Which is not to say it’s a bad product per se; we’re just nitpickers when it comes to proper nomenclature, and this is very much not a cloud device. It is, however, very handy, and very good at what it does – offer you seemless access to all of your data wherever you are.

We tested the 3TB model, and you can get two and four terabyte versions depending on your storage needs. The My Cloud (grr) follows the usual WD book-like design, sitting upright and looking stylishly unobtrusive. The included setup instructions are simple, but the process itself is a little back and forth – the initial install hung indefinitely until we tried to access the My Cloud through the web interface, at which point a firmware update seemed to fix things up.

It’s not an insurmountable problem, but it’s annoying nonetheless.

On the flipside the setup utilises the My Cloud’s power LED to let you know what’s going on, changing colour as it goes through each step, which is a handy little indicator.

The device comes with no software, but once downloaded from the WD support site, the My Cloud’s easy to use. You can set up multiple users complete with passwords, and WD’s dedicated backup software is both simple and relatively useful. Access to other storage services like Dropbox and SkyDrive is built in, making actual cloud sharing and storage very easy.

But the real power of the My Cloud is the ability to set up shares and access data remotely. You can log on via a web service, desktop application, or via a smartphone app, meaning that your own personal storage is never far away – assuming you’re not going to be blasting any mobile data caps (though you can at least set a warning for this in the app, which is a welcome touch).

But for sharing things like family photos, media collections around the house, or just having foolproof access to important documents wherever you are, the My Cloud is very useful, poor naming be damned.

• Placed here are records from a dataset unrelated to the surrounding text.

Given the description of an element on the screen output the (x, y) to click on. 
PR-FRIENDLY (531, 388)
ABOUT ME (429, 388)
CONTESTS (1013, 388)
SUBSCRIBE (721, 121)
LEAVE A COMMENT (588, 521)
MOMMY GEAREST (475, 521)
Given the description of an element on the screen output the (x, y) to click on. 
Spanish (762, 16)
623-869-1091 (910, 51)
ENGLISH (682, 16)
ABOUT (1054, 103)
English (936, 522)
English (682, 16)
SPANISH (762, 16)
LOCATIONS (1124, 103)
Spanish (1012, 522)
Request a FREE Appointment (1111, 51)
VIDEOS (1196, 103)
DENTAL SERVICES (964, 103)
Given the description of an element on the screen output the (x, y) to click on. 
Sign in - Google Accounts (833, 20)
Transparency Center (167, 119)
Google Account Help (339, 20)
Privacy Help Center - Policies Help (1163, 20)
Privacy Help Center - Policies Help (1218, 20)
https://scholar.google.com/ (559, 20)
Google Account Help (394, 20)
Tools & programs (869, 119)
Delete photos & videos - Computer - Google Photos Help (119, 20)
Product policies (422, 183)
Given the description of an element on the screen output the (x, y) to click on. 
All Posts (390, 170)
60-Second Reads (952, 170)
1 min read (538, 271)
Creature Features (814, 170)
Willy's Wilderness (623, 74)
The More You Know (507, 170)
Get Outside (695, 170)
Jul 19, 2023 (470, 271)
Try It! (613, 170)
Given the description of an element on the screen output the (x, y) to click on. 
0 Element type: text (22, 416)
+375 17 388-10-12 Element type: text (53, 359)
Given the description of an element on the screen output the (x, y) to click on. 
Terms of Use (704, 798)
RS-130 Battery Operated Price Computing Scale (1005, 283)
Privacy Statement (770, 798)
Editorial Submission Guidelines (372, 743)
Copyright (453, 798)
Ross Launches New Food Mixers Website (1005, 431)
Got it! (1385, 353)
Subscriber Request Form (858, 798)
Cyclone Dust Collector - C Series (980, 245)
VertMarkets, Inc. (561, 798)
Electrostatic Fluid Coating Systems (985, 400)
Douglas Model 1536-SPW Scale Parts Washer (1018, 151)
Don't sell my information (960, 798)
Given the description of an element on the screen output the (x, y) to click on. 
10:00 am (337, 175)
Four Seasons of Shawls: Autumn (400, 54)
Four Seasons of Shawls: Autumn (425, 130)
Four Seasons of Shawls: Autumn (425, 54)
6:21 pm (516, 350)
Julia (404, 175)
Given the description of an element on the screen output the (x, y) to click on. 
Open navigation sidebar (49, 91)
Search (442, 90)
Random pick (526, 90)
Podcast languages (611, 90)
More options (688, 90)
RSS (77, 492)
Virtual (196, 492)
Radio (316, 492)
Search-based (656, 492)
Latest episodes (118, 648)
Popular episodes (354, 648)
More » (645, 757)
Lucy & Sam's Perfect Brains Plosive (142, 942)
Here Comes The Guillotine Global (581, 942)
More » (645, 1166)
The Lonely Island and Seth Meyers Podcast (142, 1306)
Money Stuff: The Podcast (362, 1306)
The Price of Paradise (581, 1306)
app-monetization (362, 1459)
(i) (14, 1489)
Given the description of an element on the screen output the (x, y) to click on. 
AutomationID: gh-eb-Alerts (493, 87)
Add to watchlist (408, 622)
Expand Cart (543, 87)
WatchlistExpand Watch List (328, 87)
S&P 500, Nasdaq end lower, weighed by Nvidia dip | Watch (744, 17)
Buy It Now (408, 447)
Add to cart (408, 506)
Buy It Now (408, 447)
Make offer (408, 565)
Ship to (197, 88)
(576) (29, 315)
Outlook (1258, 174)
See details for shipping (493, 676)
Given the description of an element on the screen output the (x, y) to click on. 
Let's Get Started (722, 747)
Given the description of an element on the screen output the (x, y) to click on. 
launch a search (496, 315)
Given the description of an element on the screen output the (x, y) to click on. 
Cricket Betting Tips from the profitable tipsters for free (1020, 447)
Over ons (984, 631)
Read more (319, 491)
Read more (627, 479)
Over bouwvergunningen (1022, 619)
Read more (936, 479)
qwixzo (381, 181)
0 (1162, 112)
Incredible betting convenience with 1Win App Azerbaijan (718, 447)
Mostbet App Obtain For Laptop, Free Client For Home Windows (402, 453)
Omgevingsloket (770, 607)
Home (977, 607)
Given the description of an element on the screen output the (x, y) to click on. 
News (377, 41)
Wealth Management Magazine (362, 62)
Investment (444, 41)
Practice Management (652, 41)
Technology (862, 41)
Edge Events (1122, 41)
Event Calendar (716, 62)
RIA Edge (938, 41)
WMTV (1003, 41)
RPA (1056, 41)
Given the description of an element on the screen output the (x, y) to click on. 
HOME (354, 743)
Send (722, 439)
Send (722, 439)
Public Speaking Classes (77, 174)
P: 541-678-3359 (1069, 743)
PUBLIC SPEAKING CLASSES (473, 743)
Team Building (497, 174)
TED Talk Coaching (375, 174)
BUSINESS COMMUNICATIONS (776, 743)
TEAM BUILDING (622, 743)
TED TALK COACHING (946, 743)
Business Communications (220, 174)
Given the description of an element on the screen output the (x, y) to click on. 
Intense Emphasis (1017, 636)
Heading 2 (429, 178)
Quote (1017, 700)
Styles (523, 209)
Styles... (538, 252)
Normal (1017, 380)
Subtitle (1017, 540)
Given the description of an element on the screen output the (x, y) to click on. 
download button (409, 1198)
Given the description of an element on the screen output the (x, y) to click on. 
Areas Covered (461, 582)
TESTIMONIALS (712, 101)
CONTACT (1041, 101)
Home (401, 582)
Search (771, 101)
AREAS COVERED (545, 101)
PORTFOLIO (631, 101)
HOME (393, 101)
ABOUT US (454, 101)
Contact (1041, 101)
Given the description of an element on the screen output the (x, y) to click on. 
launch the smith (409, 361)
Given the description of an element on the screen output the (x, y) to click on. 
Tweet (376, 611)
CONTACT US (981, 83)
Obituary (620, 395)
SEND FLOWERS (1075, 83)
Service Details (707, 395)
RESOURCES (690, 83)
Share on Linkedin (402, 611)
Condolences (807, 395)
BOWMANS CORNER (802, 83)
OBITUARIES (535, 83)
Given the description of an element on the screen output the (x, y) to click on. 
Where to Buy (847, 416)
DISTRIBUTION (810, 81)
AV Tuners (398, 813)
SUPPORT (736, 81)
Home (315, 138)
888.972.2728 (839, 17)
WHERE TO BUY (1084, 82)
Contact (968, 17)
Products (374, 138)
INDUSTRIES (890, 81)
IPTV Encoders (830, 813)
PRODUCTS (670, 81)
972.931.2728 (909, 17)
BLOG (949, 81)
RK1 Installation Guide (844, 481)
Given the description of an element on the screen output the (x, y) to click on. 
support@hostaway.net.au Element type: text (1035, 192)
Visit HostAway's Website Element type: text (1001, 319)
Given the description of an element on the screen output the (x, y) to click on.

And, thanks to easy to navigate interfaces, it’s pretty straightforward. Setting up the various apps on various devices, from work PCs to the machines of relatives and friends, makes for easy sharing – an important aspect if you’re trying to share baby pics with the grandparents!

In fact, this is one of the more ingenious uses we’ve found for the My Cloud – my colleague John Gillooly has set up one at his parents’ home, and with access to it he can now easily share all kinds of stuff with the family, and easily monitor the device on their behalf.

Ultimately, the My Cloud is more of an evolution in storage than the revolution that WD claims that it is, but that doesn’t mean the My Cloud is any less handy. If you’ve yet to invest in networked attached storage devices this is an easy and affordable place to start. Just keep an eye out for the install issues we mentioned, and you’ll be set up in no time.